Leveraging Dynamic Programming to Improve Player Performance in Rummy

Tech @ ShareChat
ShareChat TechByte
Published in
11 min readDec 31, 2021

Written by Shubham Sharma

“Are data structures and algorithms even useful in a software engineering job?”

Over the past few years, there has been a drift towards people assuming that algorithms and data structures are useless and are asked by tech companies just as a thoughtless practice.
Even the likes of Max Howell, the founder of Homebrew and Brian Acton, the co-founder of Whatsapp supported this sentiment after posting about their interviews in today’s big tech companies.

While the chances of encountering a use-case involving the inversion of a binary tree, in reality, are very thin but as an engineer, you directly or indirectly come across different problems which require writing code and making decisions based on your understanding of many algorithmic concepts. In a nutshell, knowing how intricate algorithms or exotic data structures work is not something you need to know but identifying what an algorithm is and being able to devise simpler algorithms on your own is ample.

Here’s one such problem that we solved in multiple iterations that required us to understand fundamental data structures and algorithmic concepts.

Background

Our gaming division JEET-11, recently released the beta version of a popular card game in India, Rummy.

Rummy is a turn-based card game in which you try to improve the hand that you’re originally dealt. You can do this whenever it’s your turn to play, either by drawing cards from a pile (or stock) or by picking up the card thrown away by your opponent and then discarding a card from your hand.

To educate our players, we wanted to give them the ability to generate the best combination of cards that they could have arranged for each declaration. This would let the players know various combination strategies helping them to make better decisions in the game.

Before jumping to the problem, if you have never played Rummy, here’s a quick overview of the rummy vocabulary that you might want to know. Terminology Used

The Problem

Given a set of 13 cards, divide these cards into multiple melds of 3 or more cards, such that these melds form the most optimal declaration.
In Rummy, for a declaration, a player can arrange his cards into sets and sequences, and cards that are not a part of any set or sequence form the deadwood. The goal of our algorithm is to find the most optimal melding for a given group of 13 cards provided it’s a valid declaration, which minimises the sum of the values of all cards belonging to the deadwood.

For the given set of 13 cards,

The initial set of cards

the optimal melding is

If any input has multiple solutions, any of them works.

The Solutions

Following are the solutions in order from the least optimal to the most optimal solutions we could come up with.

Before moving to the solutions mentioned below, we encourage you to take a step back and think of the problem and how you would go about solving it.

1. Et Tu, brute force?

On observing you would notice that the problem is like the “set-cover” problem which is an NP-Complete problem. To recall, for an NP-Complete problem, the correctness of each solution can be verified quickly and a brute-force search algorithm can find a solution by trying all possible solutions. And that’s what this solution does.
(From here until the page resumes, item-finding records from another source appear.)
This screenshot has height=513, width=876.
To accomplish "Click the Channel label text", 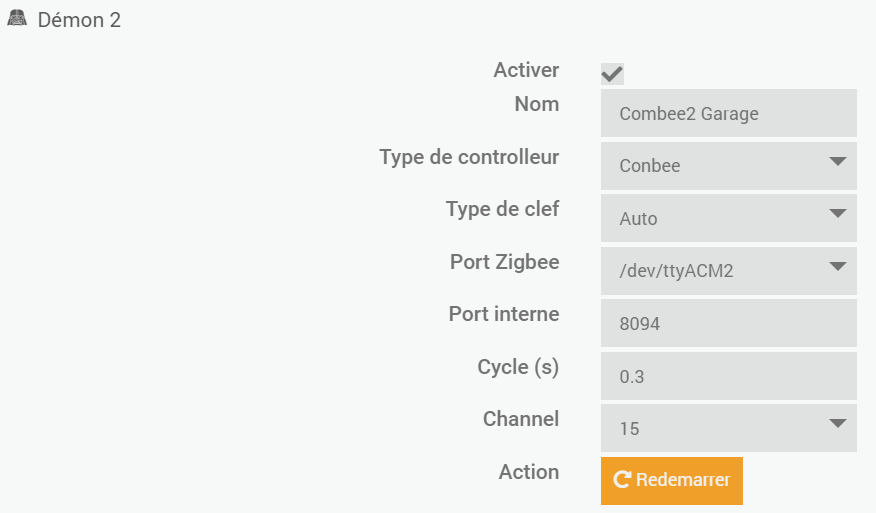I will [x=520, y=419].

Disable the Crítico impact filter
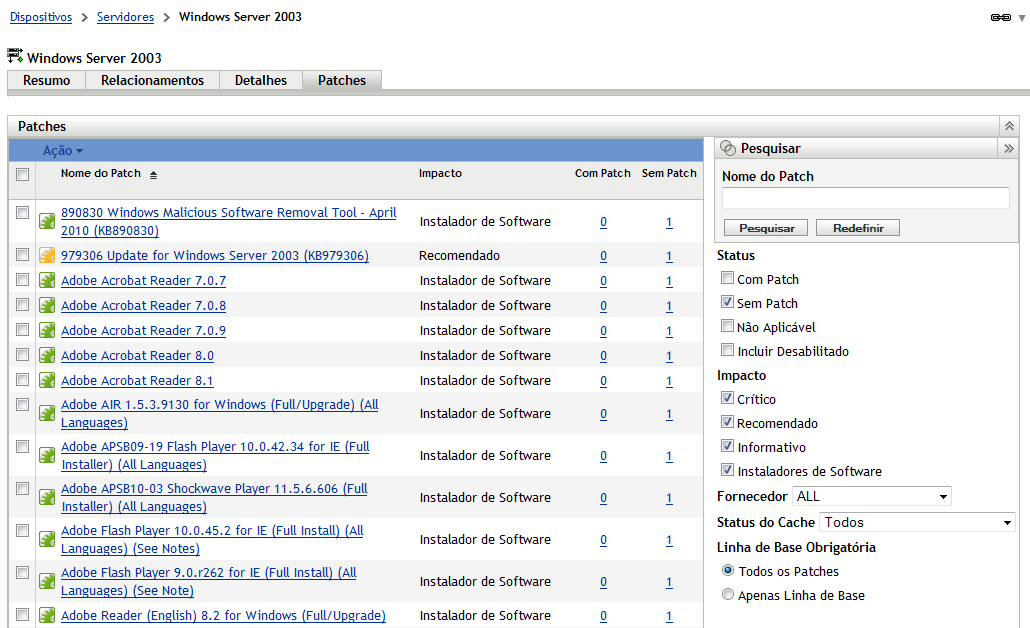(727, 398)
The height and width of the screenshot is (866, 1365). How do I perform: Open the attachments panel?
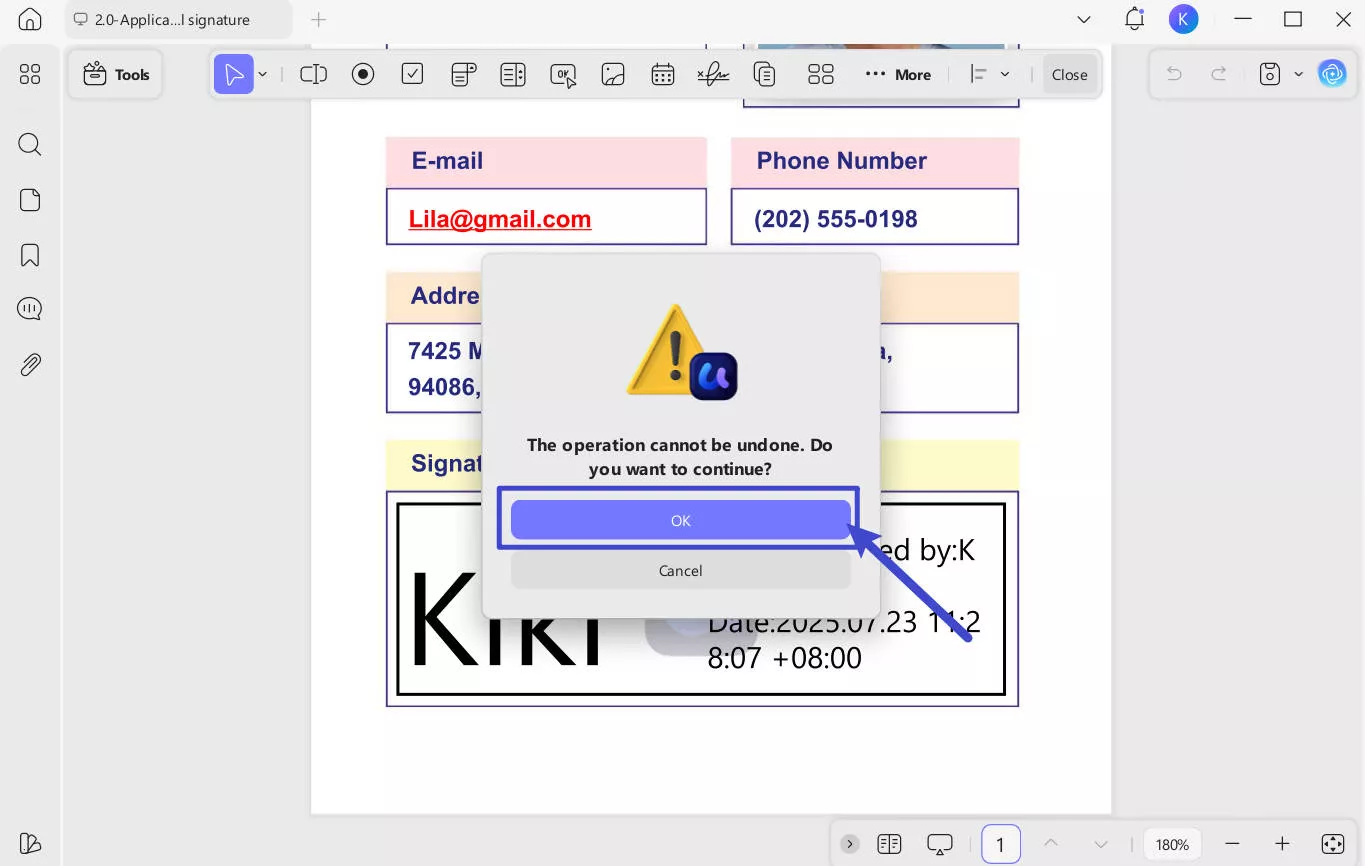[29, 364]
When constructing the most optimal melding, for every card selection the algorithm has to try all the leftover cards, enabling us to cover all the permutations. For every card selection when already n cards are selected, we have 13-n possibilities. Initially, for 13 cards, we have in total 13! = 6227020800 possibilities.

We didn’t continue with this approach as this solution is already very infeasible in terms of time and space required and wouldn’t suffice our response time expectations.
Besides, we also want to ensure we split our selected cards into multiple melds at each selection and keep track of the total pure sequences and sequences constructed, which will require even more operations and memory, making this solution even slower.

Pros
1. Yields the correct result.
2. Simple implementation.

Cons
1. Too slow, time complexity would be O(13!) even when we don’t consider the melding part.
2. Would consume a lot of stack memory to keep track of already chosen melds.

2. The better brute force

In the previous solution, you can observe that we would generate a lot of melds that are neither a set nor a sequence. For instance, melds like [ 1♦, 5♠, 3♣ ] are fundamentally deadwood as they don’t have the same suit or the same values.
This solution uses this observation and tries to compute only those sets or sequences which are a potential candidate in the optimal melding.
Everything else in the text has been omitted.